May 19, 2006

Mason Jennings - Boneclouds

Many times in the past I have referred to Mason Jennings as Minnesota’s contemporary incarnation of Bob Dylan – natch, Dylan was also Minnesotan. Alas, that comparison is getting increasingly difficult to maintain.

Mason Jennings came out of the gates years ago with his self-released, eponymous debut, a stripped-down and sometimes aggressive set of modern-era folk songs. Over the years, however, he’s been getting increasingly successful – good for him – and hence has been able to step up his production technique as well – not so good for him.

The charm of Mason Jennings’ songs has always been in the simplicity of the arrangements and the gorgeous lull of his deeply baritone voice. With an approach similar to Dylan in his spoken-sing-song vocals, Jennings always conveyed both emotion and urgency in his lyrics and his songs overall.

Now Jennings is back with a new album, Boneclouds, and it is his first to be released under a major label (Isaac Brock of Modest Mouse’s Glacial Pace, which is under Epic/Sony). The album starts off abruptly, with no warning or build-up, by launching into the first single, “Be Here Now”. It’s a decent enough song focusing on longing, but the one thing immediately apparent is that Jennings’ simple production of yesteryear is now gone. In “Be Here Now”, Jennings’ lulling voice gets lost in a sea of echoes during the chorus – it steals the beauty and the tender lyrics are made more trivial. As the song progresses, the production becomes increasingly apparent and the song suffers for it.

“Gentlest Hammer” follows “Be Here Now” and it features some of the strongest lyrics on the album. Starting off with a forceful drum intro, it’s easy to assume that Jennings is about to tear down the walls with an electric rock anthem, but it’s a ruse and the song lapses into a decent folk-inspired groove, all the while accompanied by its driving drum track.

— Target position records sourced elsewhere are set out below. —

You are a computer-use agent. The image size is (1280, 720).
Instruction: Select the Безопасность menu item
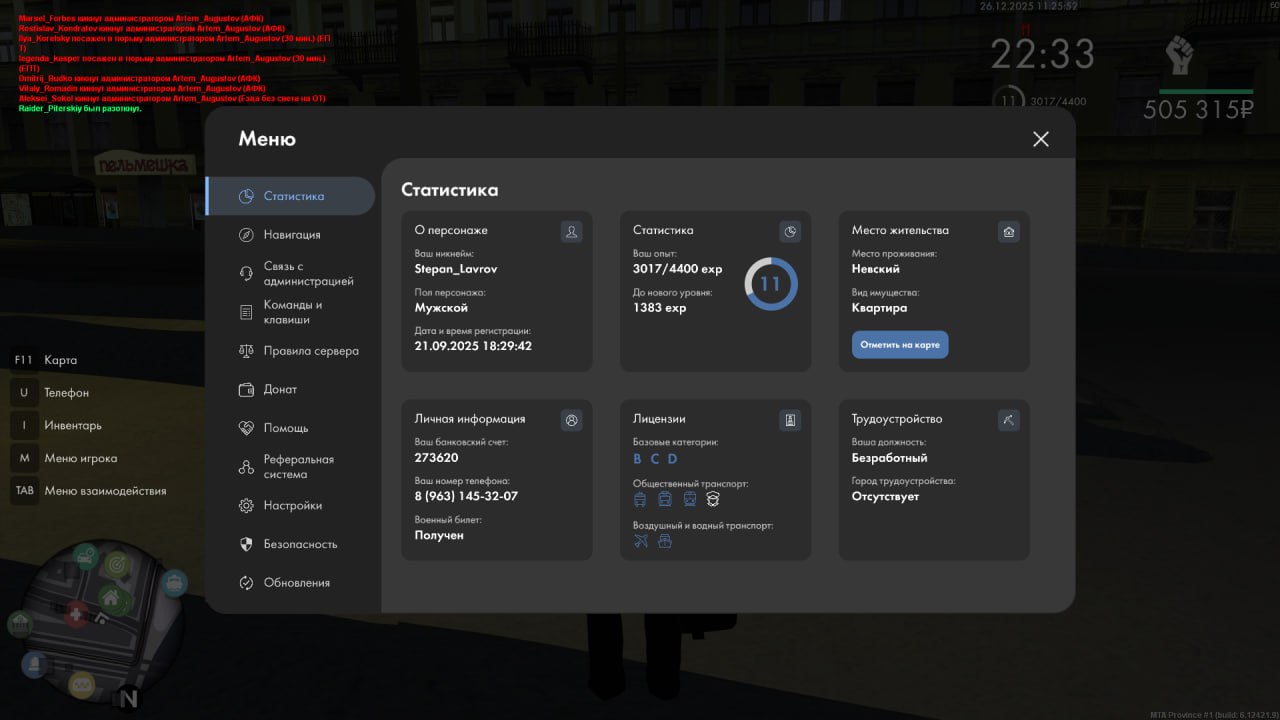tap(300, 545)
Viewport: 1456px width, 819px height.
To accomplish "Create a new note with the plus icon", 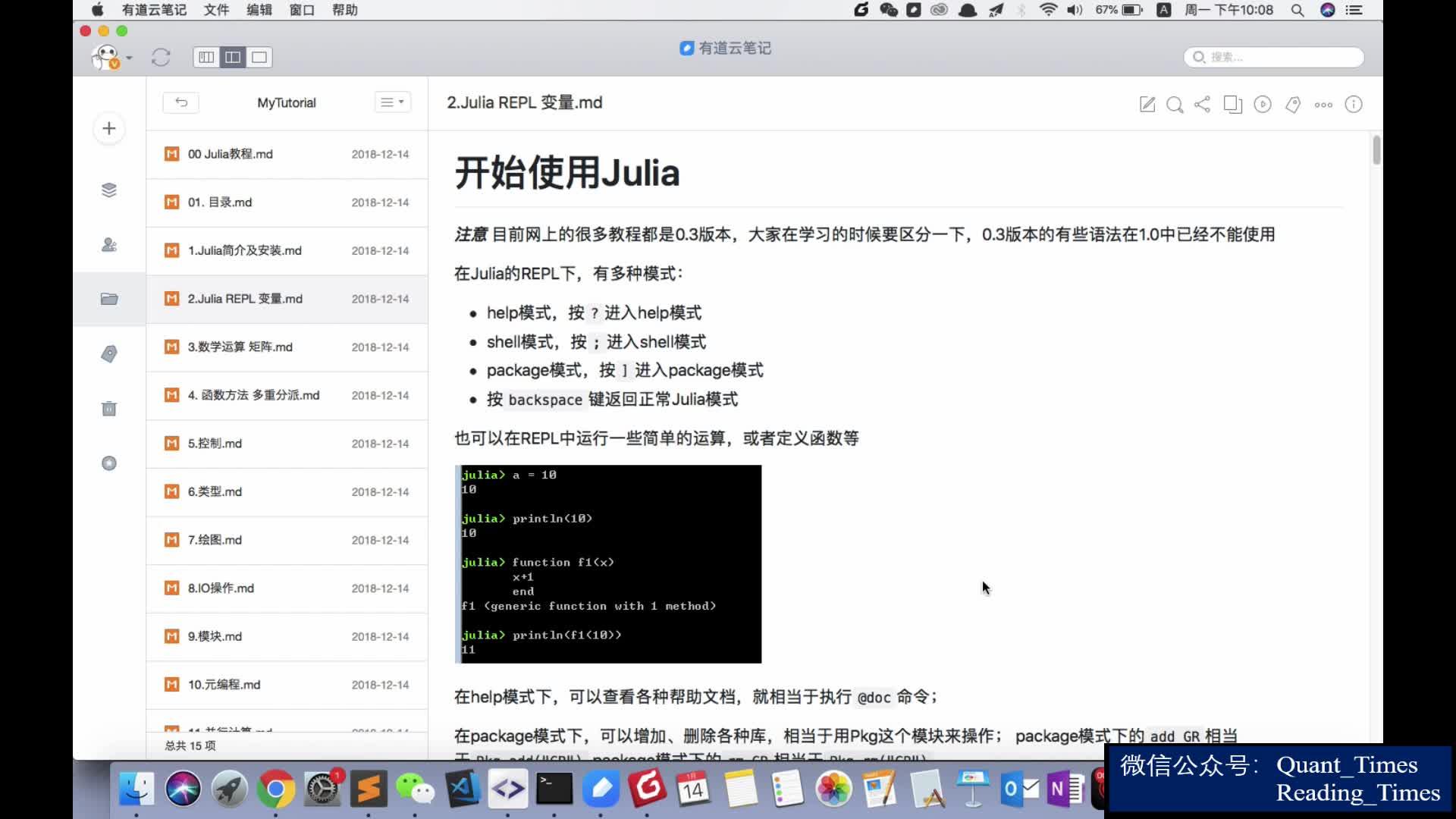I will point(108,128).
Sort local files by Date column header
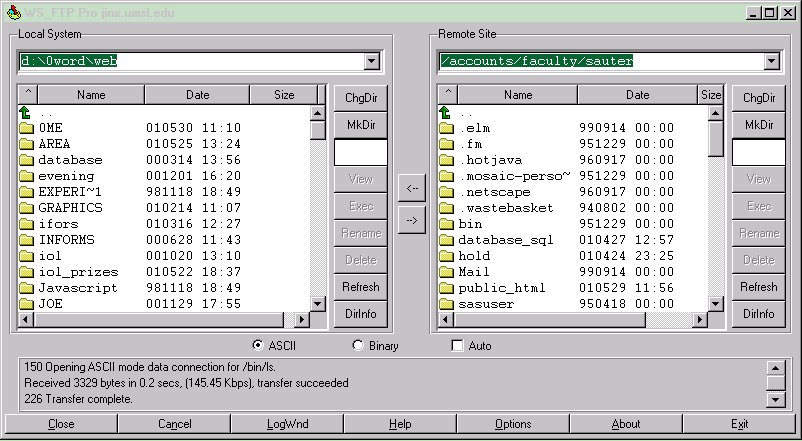This screenshot has height=441, width=802. (197, 95)
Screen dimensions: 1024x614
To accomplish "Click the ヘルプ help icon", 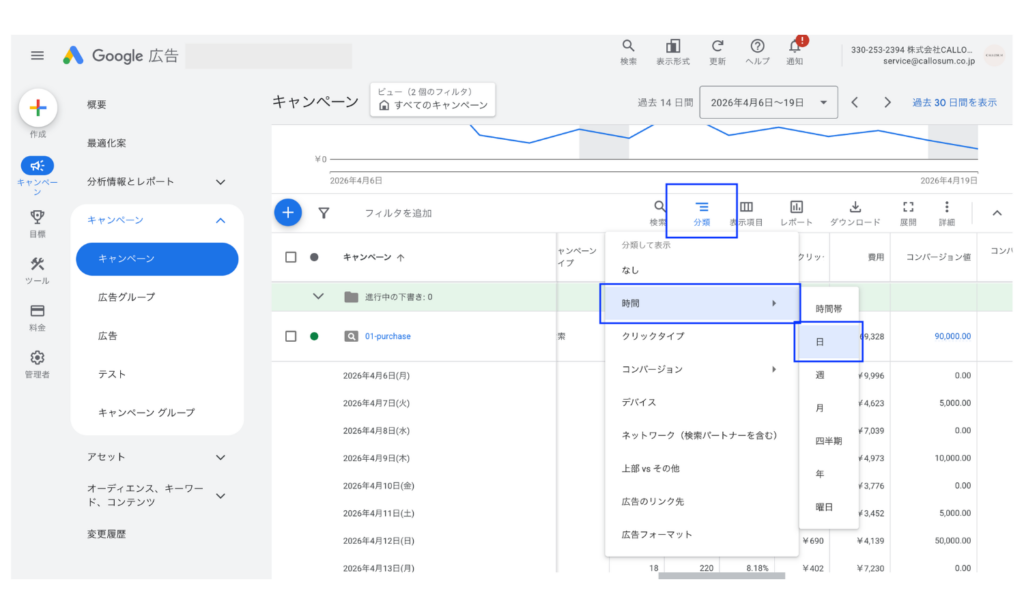I will [757, 47].
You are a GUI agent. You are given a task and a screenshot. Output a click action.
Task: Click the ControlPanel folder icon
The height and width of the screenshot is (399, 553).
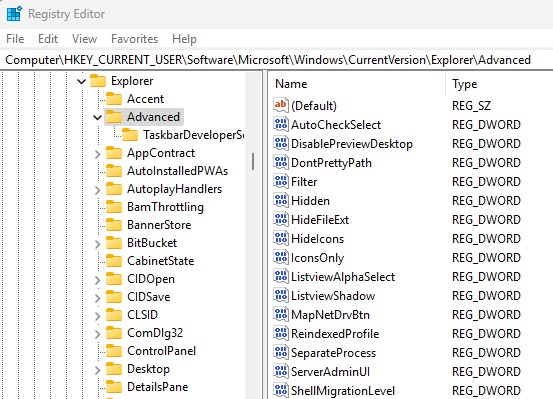pos(114,351)
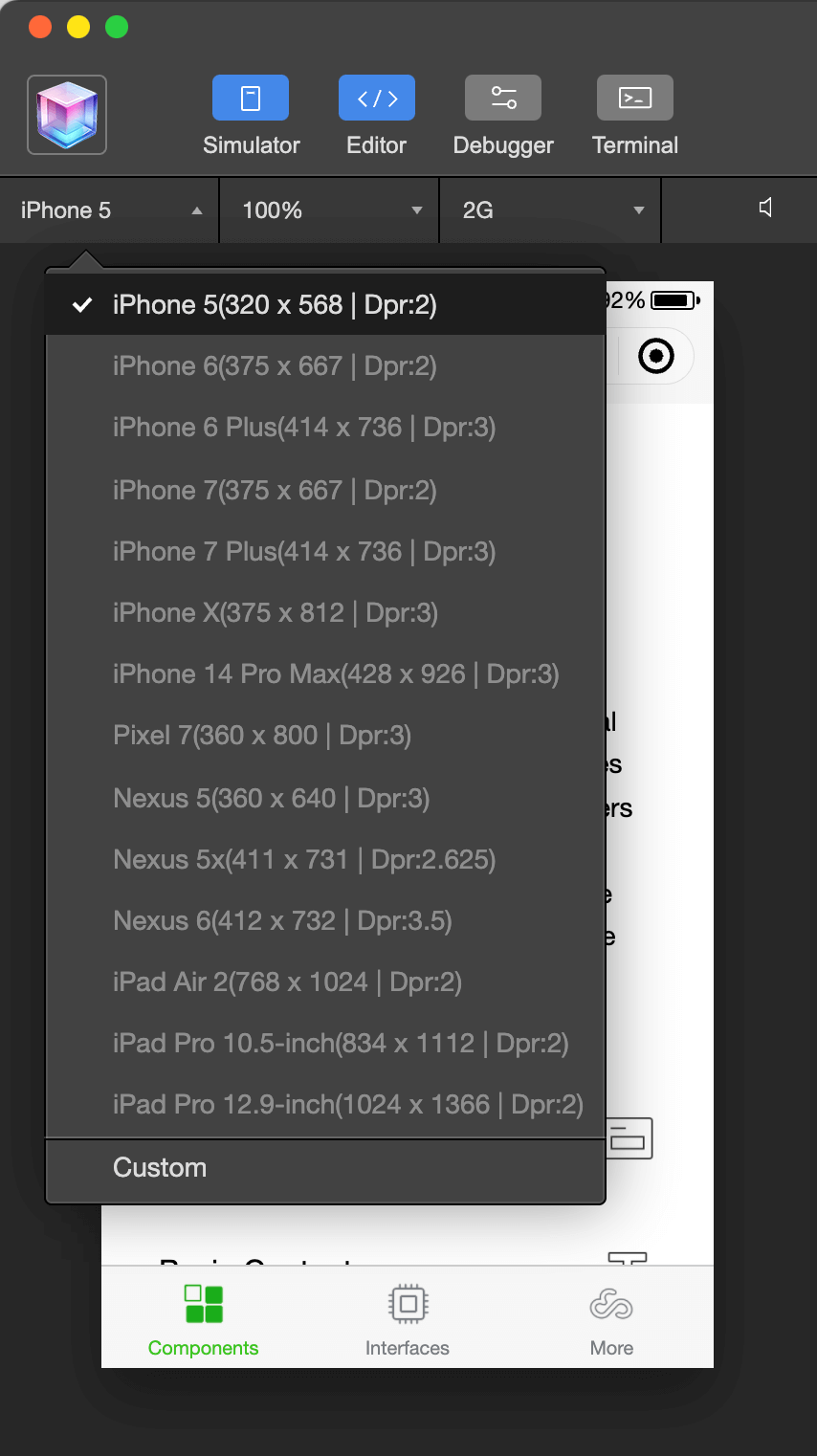
Task: Toggle the Debugger panel icon
Action: tap(503, 99)
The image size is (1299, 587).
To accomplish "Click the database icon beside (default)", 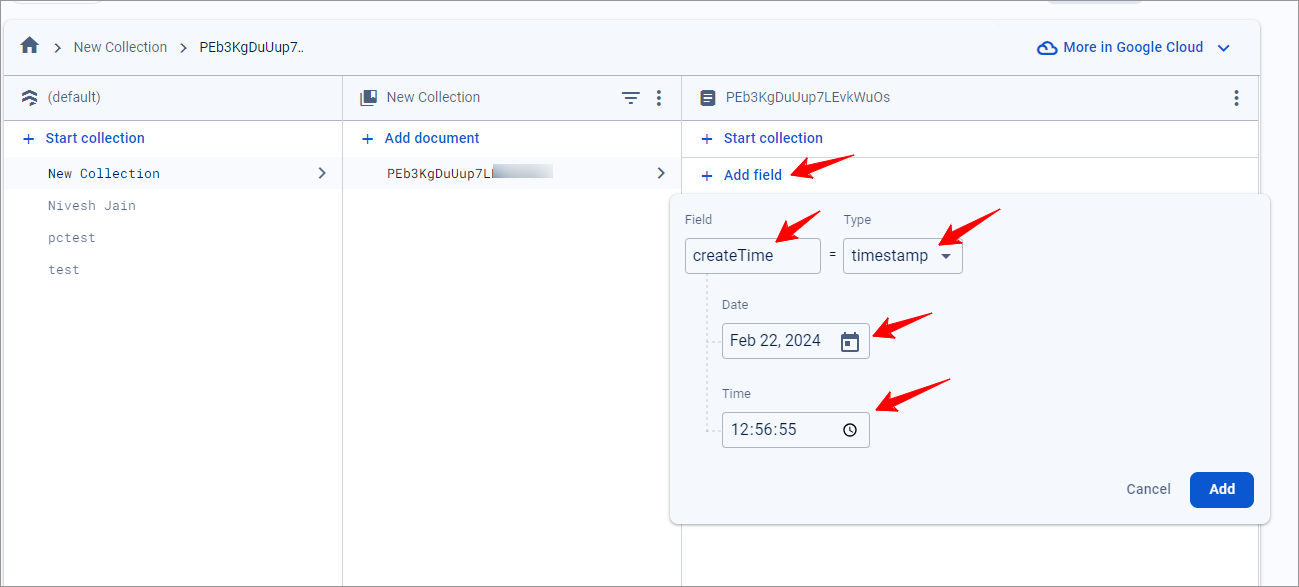I will [x=30, y=98].

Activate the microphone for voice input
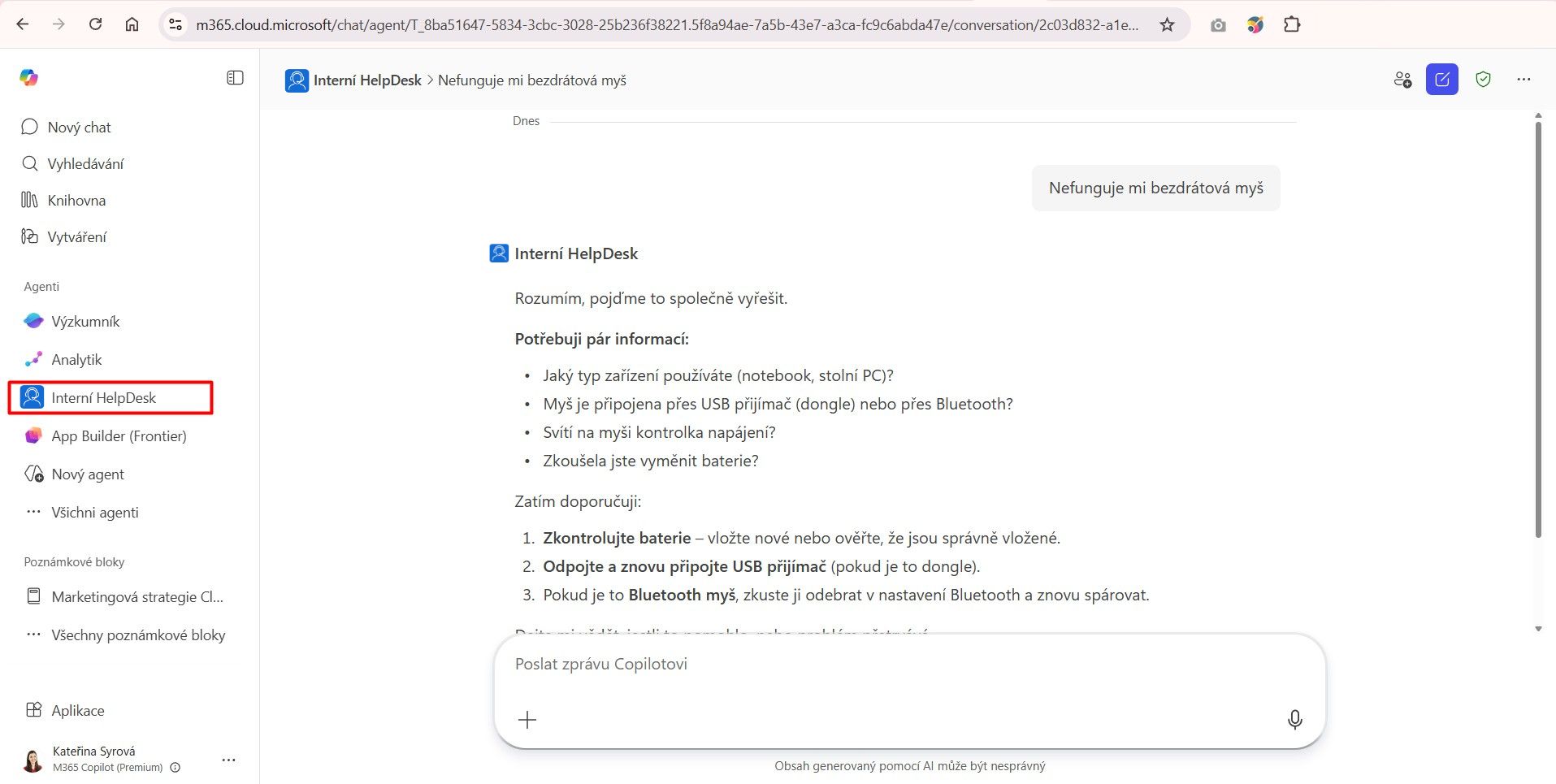click(x=1294, y=720)
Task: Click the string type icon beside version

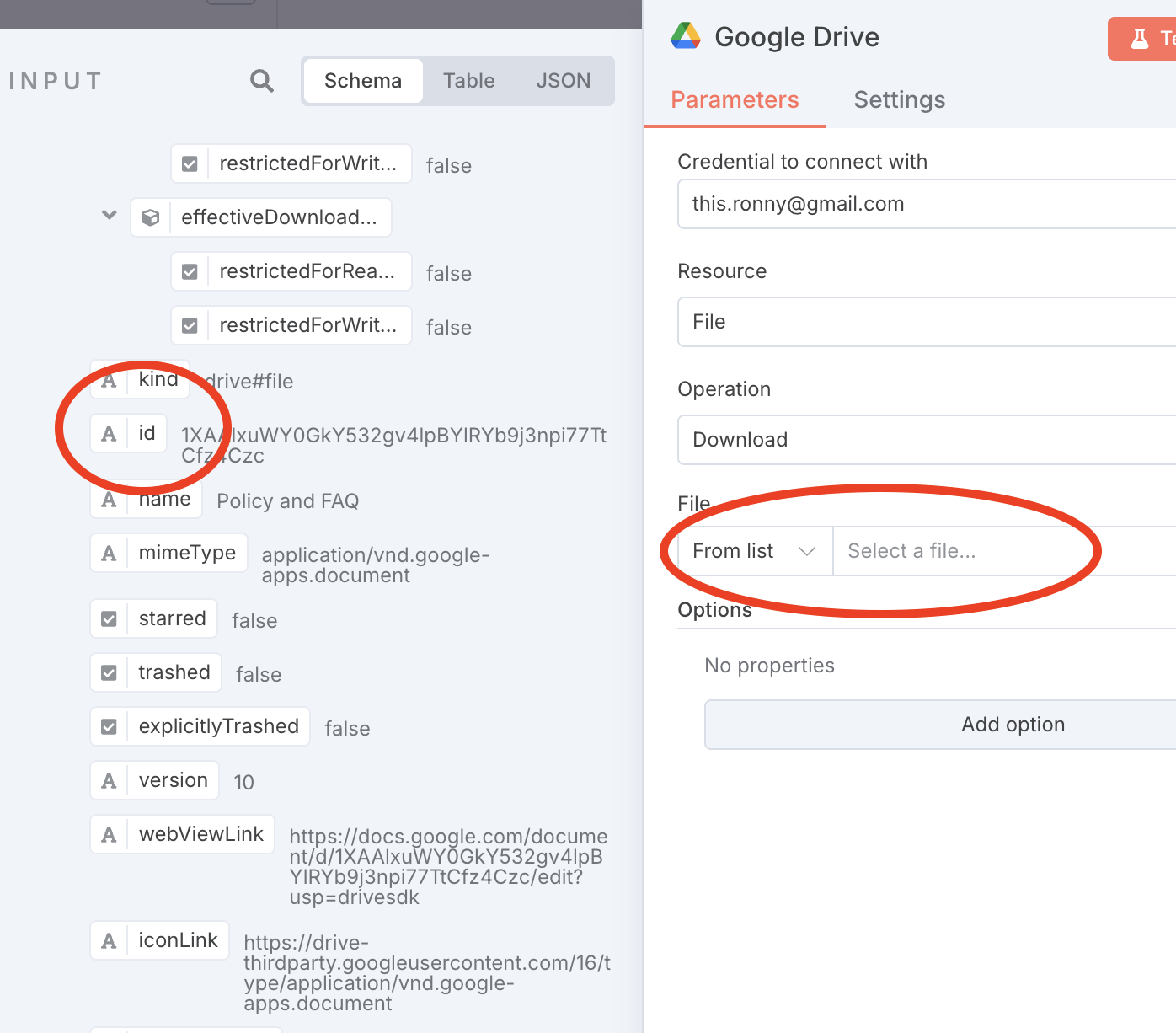Action: pos(109,781)
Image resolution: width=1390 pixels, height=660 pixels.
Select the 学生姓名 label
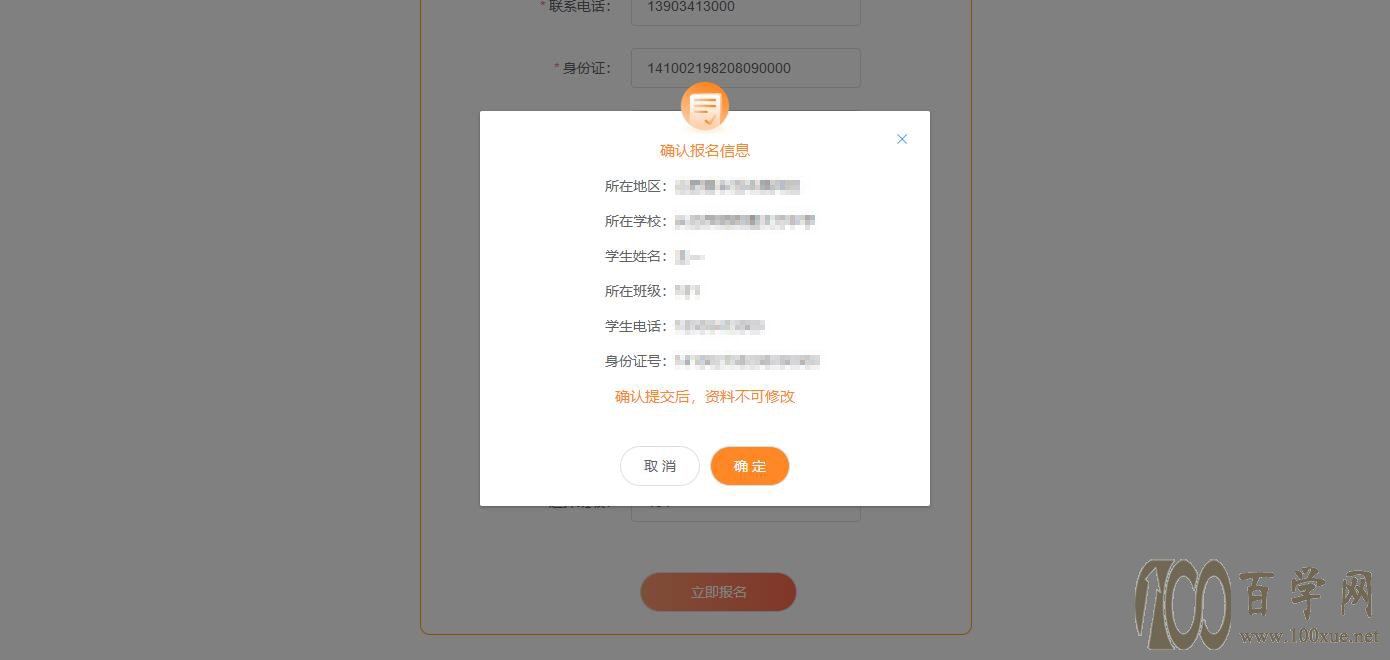[636, 256]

The third track is a highlight. Maintaining the album’s theme thus far, “If You Ain’t Got Love” sings about love and loss. Thankfully the mixing on the song is kept to a minimum and the simplicity of old Mason Jennings is given a brief chance to shine.

Jennings has always played with his sound a bit, which is admirable but has in the past led to disastrous, if interesting, results. Occasionally, his experiments succeed and there is a successful example on the album – “Some Say I’m Not” is an almost tribal dirge with a soaring, prolonged chorus. On the other hand, “Where the Sun Had Been” is buried in production, replete with a synthetic choir, and so definitively lacks the beauty found so regularly on his earliest albums. The theme of the song is dark but the message is lost because the production makes the song inaccessible and a hard listen.

Jennings’ lyrics have also always been hit or miss: sometimes they are breathtakingly complicated (“If You Need a Reason”, which also features a gorgeous wordless vocal breakdown) and one would think the song would suffer as a result, but he somehow pulls and shapes them into something beautiful; other times, however, they can be rife with cliché and/or awkward (“Which Way Your Heart Will Go” with lines like “silver swing-set shining”). In the past, some of his best lyrical work was found in politically themed songs (“Black Panther” or “Dr. King”, both from Birds Flying Away; “Ballad of Paul and Sheila” from Use Your Voice) and those same songs came from some deeper anger in Jennings, but that urge has been mostly replaced by softer, more romantic yearnings on this new album. The weakest song on Boneclouds is the most topical one, the aforementioned “Where the Sun Had Been”.

Of extra note is the iTunes exclusive track “Things Change”. I don’t know if it was intentional or not, but Jennings wrote a song titled so closely to a recent Dylan song (“Things Have Changed”) that it will only increase the comparisons already being drawn between the two.

Being a Mason Jennings fan dating back to the release of his first album, it’s hard for me to accept his evolution. I don’t want to deny him the ability to change, but I do lament the decisions he’s been making – his songs are either redundant, sounding much like what I’ve heard from him before, or his songs are lost and meandering, searching for some form of a new sound but still not quite finding it. He needs to leave the production box at home and get back to the band in the living room feel of his earlier albums.

Of course, the best songs on this album are the retreads, the ones that maintain the simplicity of his first albums, but they have a nasty habit of sounding the same – is “If You Ain’t Got Love” really that different from “If You Need a Reason”? That’s not to detract from their beauty, but he can do so much better. I almost wish Jennings would get angry and write a raging song a la “Godless” (from Mason Jennings), just to reconnect with the spirit of his younger self. These delicate love songs are all fine and good, but they also lack the fire necessary to make them fantastic.